Background: Qinghai province has a high incidence of cholelithiasis. However, the risk factors for cholelithiasis in a high-altitude area remain unclear. It is urgent to formulate and promote the diagnosis and treatment norms of this disease.
Objective: We explored the causes of the high incidence of cholelithiasis in a high-altitude area to assess the clinical and economical differences between open cholecystectomy (OC) and laparoscopic cholecystectomy (LC), two surgical approached to treat cholelithiasis, and to establish a risk prediction model.

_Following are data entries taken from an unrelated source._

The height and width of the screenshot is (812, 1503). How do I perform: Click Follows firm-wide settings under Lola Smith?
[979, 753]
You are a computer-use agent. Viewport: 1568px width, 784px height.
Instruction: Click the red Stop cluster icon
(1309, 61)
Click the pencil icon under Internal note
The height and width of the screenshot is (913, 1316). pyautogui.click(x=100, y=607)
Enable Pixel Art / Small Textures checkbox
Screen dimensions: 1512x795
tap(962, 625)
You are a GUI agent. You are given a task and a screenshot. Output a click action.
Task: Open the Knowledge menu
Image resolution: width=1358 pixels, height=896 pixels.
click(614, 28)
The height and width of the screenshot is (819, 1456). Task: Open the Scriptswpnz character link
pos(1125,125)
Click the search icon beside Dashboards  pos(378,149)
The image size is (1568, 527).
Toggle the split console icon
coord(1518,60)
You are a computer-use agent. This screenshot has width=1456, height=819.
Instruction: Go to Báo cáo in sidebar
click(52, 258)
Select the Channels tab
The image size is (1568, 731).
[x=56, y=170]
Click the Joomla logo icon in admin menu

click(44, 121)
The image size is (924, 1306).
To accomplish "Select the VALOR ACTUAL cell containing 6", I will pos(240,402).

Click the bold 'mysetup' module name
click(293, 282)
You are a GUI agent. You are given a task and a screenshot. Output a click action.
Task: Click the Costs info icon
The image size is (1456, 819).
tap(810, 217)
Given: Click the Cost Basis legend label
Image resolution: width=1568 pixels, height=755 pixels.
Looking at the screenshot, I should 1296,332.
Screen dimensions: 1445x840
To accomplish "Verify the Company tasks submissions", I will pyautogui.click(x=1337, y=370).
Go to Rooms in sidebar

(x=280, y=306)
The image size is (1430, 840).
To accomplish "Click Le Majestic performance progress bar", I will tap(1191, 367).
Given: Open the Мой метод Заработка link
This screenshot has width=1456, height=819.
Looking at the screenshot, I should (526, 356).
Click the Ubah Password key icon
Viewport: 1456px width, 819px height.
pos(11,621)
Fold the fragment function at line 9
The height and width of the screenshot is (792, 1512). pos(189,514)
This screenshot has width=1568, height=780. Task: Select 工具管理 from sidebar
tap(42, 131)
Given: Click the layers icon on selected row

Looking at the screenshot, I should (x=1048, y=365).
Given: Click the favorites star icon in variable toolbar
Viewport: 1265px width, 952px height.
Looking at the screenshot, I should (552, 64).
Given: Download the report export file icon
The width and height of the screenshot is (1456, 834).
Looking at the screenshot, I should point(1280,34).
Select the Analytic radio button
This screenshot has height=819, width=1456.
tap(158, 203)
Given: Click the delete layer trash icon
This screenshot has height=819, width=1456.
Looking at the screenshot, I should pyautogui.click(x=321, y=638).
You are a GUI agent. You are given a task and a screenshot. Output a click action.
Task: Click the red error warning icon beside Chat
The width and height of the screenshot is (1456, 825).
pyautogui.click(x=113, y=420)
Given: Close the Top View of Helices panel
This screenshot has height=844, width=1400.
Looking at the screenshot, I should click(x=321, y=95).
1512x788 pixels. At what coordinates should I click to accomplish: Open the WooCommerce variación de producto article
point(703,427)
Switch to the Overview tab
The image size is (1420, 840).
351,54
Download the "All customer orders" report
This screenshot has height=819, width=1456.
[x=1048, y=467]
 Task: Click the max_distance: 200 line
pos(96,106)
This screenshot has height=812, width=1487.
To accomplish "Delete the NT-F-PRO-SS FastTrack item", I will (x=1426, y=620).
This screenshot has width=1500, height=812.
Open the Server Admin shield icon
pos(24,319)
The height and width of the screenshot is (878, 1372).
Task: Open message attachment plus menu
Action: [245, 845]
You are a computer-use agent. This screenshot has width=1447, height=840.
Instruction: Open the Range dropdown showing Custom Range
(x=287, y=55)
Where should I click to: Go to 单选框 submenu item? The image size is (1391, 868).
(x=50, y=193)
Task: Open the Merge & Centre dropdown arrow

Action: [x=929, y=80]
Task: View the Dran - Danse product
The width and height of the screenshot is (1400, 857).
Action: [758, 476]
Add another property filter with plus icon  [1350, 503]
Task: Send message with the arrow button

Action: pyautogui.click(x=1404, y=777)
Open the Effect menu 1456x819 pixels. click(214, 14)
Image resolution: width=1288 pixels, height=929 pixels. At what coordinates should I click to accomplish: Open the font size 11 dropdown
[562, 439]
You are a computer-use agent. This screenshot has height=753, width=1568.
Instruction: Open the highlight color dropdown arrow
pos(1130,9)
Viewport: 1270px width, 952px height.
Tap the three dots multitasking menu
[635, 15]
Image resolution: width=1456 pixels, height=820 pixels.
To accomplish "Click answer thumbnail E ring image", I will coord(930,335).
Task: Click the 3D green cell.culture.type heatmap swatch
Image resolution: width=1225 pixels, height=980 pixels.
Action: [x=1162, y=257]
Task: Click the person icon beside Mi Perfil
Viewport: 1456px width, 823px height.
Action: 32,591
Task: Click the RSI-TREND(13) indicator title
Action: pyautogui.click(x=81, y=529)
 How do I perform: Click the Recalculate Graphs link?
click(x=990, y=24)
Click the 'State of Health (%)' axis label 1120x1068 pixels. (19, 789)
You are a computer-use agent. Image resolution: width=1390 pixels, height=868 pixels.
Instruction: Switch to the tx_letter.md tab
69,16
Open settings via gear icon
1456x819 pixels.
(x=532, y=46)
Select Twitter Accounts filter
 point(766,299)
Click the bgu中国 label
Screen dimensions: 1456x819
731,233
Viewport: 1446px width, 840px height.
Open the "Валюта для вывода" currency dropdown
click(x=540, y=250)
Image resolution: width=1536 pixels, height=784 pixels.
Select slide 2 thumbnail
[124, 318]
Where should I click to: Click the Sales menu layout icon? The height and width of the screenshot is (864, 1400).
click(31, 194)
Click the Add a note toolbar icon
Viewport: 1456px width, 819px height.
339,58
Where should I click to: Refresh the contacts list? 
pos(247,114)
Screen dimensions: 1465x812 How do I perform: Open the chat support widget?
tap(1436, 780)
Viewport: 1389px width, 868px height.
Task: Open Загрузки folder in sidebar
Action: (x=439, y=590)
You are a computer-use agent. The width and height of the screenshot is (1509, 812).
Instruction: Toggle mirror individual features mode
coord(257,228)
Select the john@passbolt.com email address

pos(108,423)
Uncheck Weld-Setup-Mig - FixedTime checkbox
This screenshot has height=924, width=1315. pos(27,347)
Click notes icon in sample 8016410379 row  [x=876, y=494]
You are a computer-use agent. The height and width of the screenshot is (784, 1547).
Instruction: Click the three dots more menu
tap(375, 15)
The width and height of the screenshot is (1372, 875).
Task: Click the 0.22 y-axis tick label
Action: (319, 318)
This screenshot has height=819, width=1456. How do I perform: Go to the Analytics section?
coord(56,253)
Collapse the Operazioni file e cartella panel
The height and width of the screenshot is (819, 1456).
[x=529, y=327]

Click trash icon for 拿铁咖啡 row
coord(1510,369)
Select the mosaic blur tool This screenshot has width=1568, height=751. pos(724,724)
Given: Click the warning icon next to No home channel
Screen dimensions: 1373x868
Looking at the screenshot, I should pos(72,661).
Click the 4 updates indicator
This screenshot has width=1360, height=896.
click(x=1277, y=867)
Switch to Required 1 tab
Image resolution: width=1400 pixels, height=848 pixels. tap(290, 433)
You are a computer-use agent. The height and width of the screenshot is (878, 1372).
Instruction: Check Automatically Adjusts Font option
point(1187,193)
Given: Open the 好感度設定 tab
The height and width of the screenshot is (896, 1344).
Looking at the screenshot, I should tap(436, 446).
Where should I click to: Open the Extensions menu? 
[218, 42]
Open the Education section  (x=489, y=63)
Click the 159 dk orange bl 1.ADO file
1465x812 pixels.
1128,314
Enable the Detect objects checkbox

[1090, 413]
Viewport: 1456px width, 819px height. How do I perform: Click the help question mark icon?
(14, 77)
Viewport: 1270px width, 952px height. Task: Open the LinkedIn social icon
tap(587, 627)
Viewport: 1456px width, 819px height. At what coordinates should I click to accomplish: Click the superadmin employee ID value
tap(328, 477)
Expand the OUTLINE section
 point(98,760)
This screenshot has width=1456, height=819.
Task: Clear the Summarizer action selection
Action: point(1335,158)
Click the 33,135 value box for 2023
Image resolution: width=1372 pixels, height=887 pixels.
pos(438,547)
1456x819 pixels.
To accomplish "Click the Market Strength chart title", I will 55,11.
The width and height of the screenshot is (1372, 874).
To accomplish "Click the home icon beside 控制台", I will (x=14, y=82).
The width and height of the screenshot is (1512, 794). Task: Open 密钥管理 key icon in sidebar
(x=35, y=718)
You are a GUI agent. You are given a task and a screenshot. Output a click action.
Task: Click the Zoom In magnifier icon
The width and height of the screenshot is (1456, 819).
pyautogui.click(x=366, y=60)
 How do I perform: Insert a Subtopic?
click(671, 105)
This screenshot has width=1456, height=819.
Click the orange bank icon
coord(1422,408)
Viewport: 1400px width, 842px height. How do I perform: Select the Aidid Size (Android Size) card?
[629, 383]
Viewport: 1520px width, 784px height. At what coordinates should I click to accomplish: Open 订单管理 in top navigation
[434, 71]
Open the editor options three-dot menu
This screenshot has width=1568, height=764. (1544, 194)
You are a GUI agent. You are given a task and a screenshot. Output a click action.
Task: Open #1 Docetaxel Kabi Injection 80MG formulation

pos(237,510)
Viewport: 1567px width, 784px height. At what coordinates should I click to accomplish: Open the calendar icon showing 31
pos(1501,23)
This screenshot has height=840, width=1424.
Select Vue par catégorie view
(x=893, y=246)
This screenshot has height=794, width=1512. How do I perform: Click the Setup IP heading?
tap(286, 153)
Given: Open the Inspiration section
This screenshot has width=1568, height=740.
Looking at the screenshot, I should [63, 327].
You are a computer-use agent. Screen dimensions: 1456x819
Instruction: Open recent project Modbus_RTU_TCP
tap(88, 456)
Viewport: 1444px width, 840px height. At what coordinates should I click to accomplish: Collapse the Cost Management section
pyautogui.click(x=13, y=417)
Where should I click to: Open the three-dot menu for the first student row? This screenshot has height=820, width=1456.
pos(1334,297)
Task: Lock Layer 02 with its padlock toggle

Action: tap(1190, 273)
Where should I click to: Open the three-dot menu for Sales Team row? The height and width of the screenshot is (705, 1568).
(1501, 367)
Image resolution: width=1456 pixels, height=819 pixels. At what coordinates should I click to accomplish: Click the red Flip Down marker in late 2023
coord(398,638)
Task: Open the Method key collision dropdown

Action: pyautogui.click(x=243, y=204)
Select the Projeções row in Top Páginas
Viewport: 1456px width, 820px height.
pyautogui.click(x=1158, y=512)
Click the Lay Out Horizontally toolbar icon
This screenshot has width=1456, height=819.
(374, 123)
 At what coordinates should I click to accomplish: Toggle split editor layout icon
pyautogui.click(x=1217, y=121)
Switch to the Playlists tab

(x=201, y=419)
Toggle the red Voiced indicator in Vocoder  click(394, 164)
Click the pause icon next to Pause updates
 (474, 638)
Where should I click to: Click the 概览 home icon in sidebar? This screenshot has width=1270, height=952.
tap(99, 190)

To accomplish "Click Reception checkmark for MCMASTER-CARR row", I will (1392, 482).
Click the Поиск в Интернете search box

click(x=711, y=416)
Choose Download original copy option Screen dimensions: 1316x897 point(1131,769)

Methods: In this retrospective study, we enrolled 8,596 patients to explore the spatiotemporal distribution of the disease. We ultimately selected 3,914 treated with cholecystectomy: 64 received OC and 3,850 received LC. We evaluated differences in clinical factors and health economics between the groups by using Student’s t-test and the chi-square test. We used multivariate analysis of variance and step regression to identify the risk factors of cholelithiasis.
Results: There were significantly fewer cases in spring than in winter (p = 0.001). There were significant differences in age, surgical expenses, total expenses, and length of stay between the OC and LC groups (p = 0.001). The step regression model revealed that the risk factors for cholelithiasis are the surgical approach, age, sex and the outcome after hospital discharge.
Conclusion: In Qinghai province, the incidence of cholelithiasis was higher in winter. Compared with OC, LC showed better performance from both the clinical and economical points of views. Besides, the prediction model demonstrated that the surgical approach, sex, age and the outcome after discharge affect the prognosis for patients with cholelithiasis.